The fate of the $10 billion edujobs bill, which is meant to prevent more than 100,000 teacher layoffs across the country, remains unclear. Before Congress went on vacation earlier this month, the House passed edujobs as an amendment to a larger spending bill and sent it to the Senate. But, as I wrote at the time, the House agreed to pay for the provision in part by cutting funds from some of Obama’s most vital education reform initiatives, including Race to the Top. The president threatened a veto, and the Department of Education immediately embarked on a push to find the money elsewhere. On Thursday morning, in a conference call with reporters, White House Domestic Policy Adviser Melody Barnes said, “We don't have to make a choice between reform and making sure that teachers will stay in the classroom.”
She’s right. And one obvious alternative would be for teachers to absorb some financial hit themselves. This would minimize the amount of money Congress would need to shell out—and, hopefully, quell the political battle that edujobs has stirred up.
This is already happening in some places. In New York City, Mayor Michael Bloomberg announced in June that he would freeze teachers’ wages for the next two years—and thus preserve 4,400 jobs. Los Angeles initially planned to lay off 3,100 teachers but has slashed 2,445 pink slips, largely by reaching an agreement with the local teachers’ union to take several furlough days over the next two years. But, elsewhere, unions have refused to make similar concessions: In Milwaukee, Cleveland, Chicago, and Flint, Michigan, among other places, unions have rejected proposals for cuts or freezes to teachers’ salaries and benefits, citing contracts guaranteeing that earnings escalate on a set, annual schedule.
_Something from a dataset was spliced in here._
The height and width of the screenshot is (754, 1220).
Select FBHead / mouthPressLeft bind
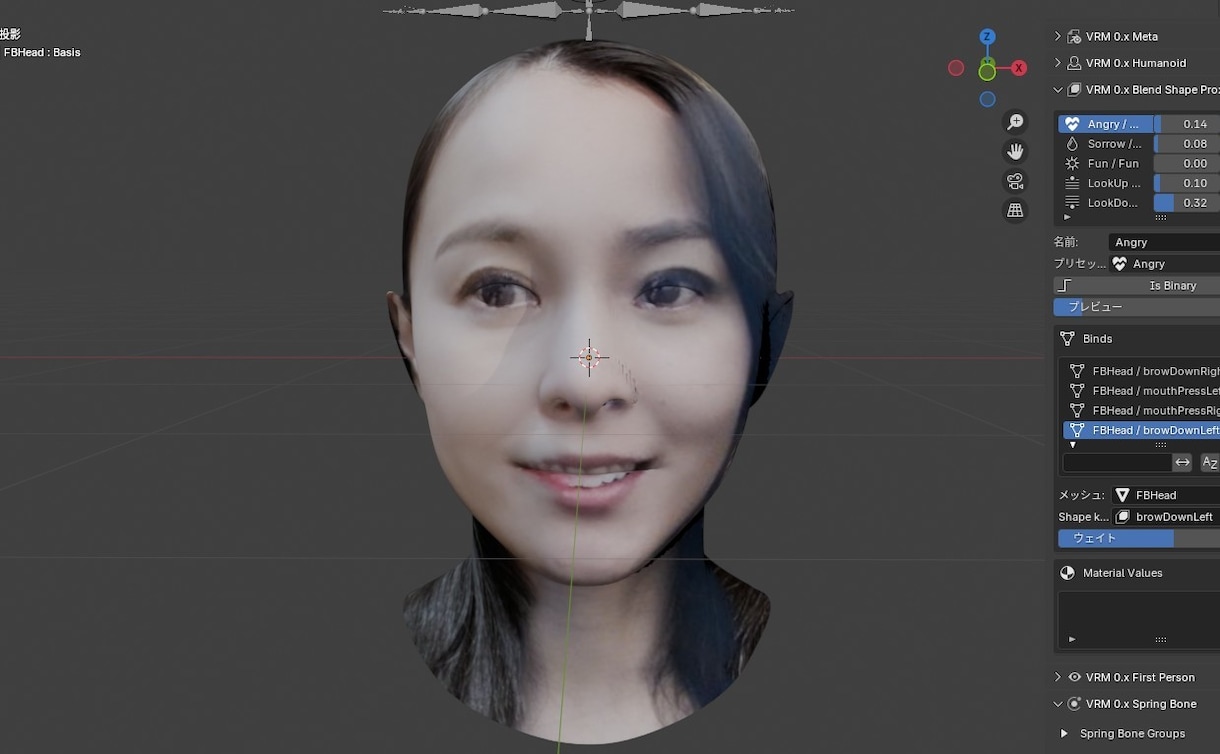coord(1141,391)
Many public employees across the country are agreeing to wage freezes and other concessions in this terrible economy, ensuring that their colleagues can keep their jobs—so why won’t more teachers? Or, more importantly, should they? After all, they already make too little. Way too little. Although educators perform jobs of incredible importance—to children’s lives, to our economy—their pay is terrible. According to the National Education Association, the average teacher salary is just $55,350. In Texas, which has an average salary of $47,157, more than one quarter of teachers have reported working second jobs.
The long-term answer to the teacher salary problem is to change the way educators are paid, evaluated, and, if necessary, dismissed. As I (among many others) have written before, teachers should be paid based on their effectiveness, not just their seniority. Simply raising the salaries of teachers based on the numbers of years they’ve taught does not guarantee that the best educators are valued most. Simultaneously, ineffective teachers should regularly be let go, no matter their experience level. As Marguerite Roza, an education finance expert on leave from the Center on Reinventing Public Education, recently told me, “If you had a teacher evaluation system that regularly exited teachers based on performance, you wouldn’t really need a layoff system.” And, if such a system did prove necessary in a budget crisis, it shouldn’t be the near-universal “last-hired, first-fired” policy that unions cling to now. Under this scheme, junior teachers are given the boot before more senior ones, regardless of their performance in the classroom. Because novice teachers cost less to employ than more senior ones do, this bad policy requires handing out pink slips to more teachers than is necessary.
Of course, you can’t flip a switch and make all of this happen tomorrow. It takes time, which lawmakers don’t have. “By not planning and waiting until the last minute, the only choice you have is layoffs,” Marguerite Roza says. Indeed, unless the Senate finds another, better way to pay for edujobs, the choices may come down to Congress gutting key education reforms to dole out emergency money, districts laying off a bunch of teachers, or unions begrudgingly agreeing to salary concessions. All three are unappealing options.